È un pezzo psichedelico "quasi" puro; dico quasi perché è sicuramente ricco di suoni e atmosfera, ma anche estremamente complicato da arrangiare. È un brano con armoniche molto spinte e dilatate che devono incastrarsi e non sommarsi, susseguirsi e non interferire. Le frequenze non devono impastarsi, rendendo il suono informe e confuso; per questo dobbiamo giocare sui tempi di ingresso, sulla lunghezza degli eco e del riverbero, mantenendo i suoni puliti e separati affinché chi ascolta ne colga il senso e l'orecchio venga ripagato.
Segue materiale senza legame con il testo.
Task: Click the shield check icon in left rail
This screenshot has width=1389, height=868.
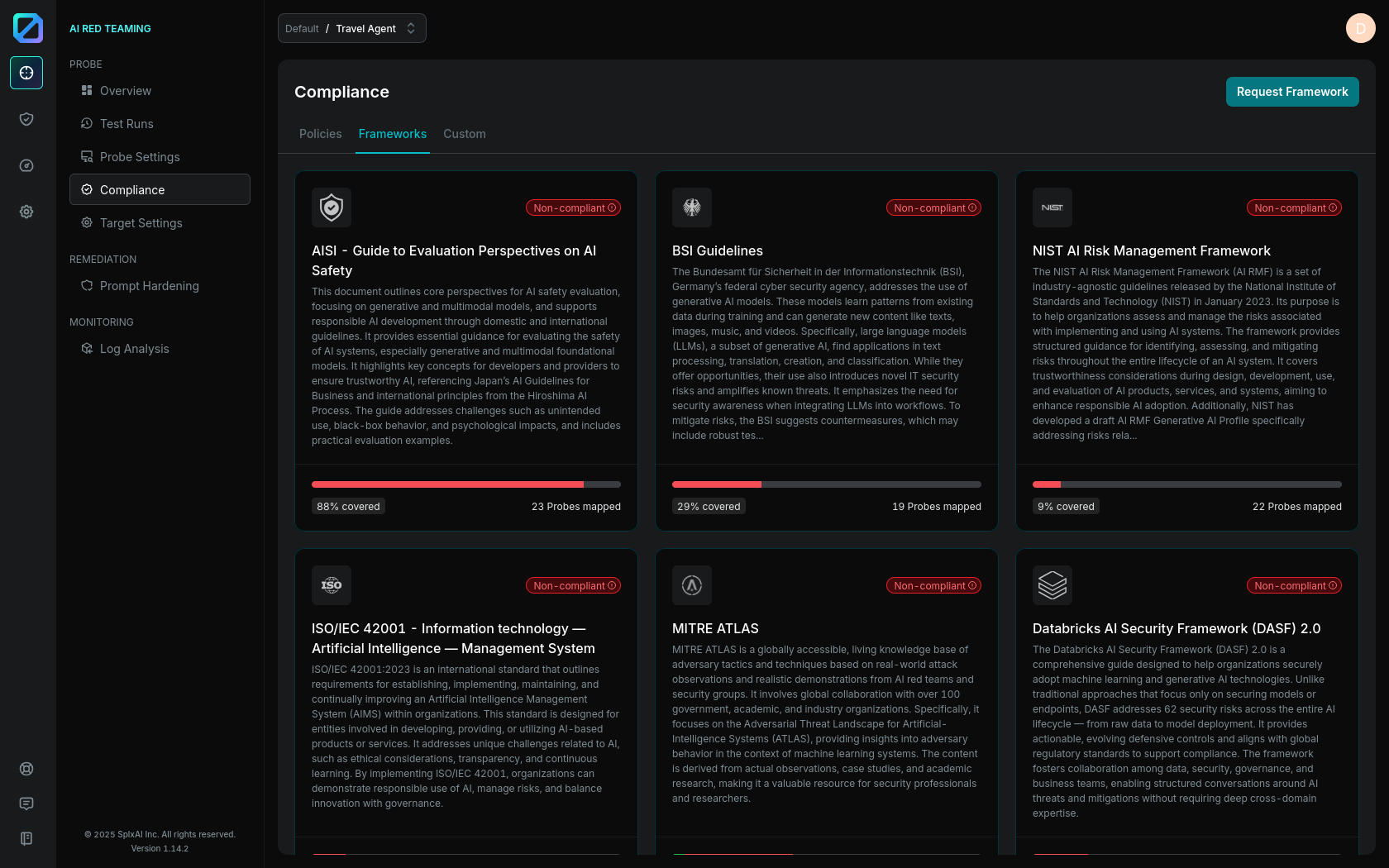Action: pos(26,119)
Questa è la prima novità. La seconda riguarda le modalità di registrazione: abbiamo deciso che il passaggio definitivo ad Ardour sia la scelta migliore per avere un sistema stabile, con una risoluzione altissima e latenza praticamente zero. Stasera ho visto una latenza fissa di 8ms con ben 9 tracce simultanee e un carico CPU massimo del 14%, il che è assolutamente ottimo.
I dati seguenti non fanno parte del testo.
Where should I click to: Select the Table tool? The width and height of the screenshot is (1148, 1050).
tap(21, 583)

Lo standard di registrazione del Galactica sarà a 32-bit float / 48kHz: un livello altissimo per definizione e spazialità, dove ogni minima espressione viene catturata con una dinamica enorme e zero distorsione, anche a volumi inumani. Per questioni di compatibilità, il mastering finale sarà a 24-bit / 48kHz, garantendo l’ascolto su quasi ogni lettore. Per precisione, ricordo che lo standard CD è 16-bit / 44.1kHz: una risoluzione buona, ma non al livello dei 24-bit (in riproduzione) o dei 32-bit float (in registrazione) che usiamo per garantire pulizia e dinamica.
Inoltre, abbiamo deciso di registrare nuovamente i pezzi che, pur avendo forma e struttura definitiva, avevano lo standard più basso del CD. Non ci soddisfaceva più: sarebbe stato inadeguato e disonesto proporlo in un lavoro che vogliamo sia bello da vedere e, soprattutto, piacevole da ascoltare.
Terza news: il sito prenderà una forma internazionale diventando bilingue. Stiamo preparando la versione in inglese e spero sia pronta a breve. Non è una scelta, è una necessità: va fatto e basta.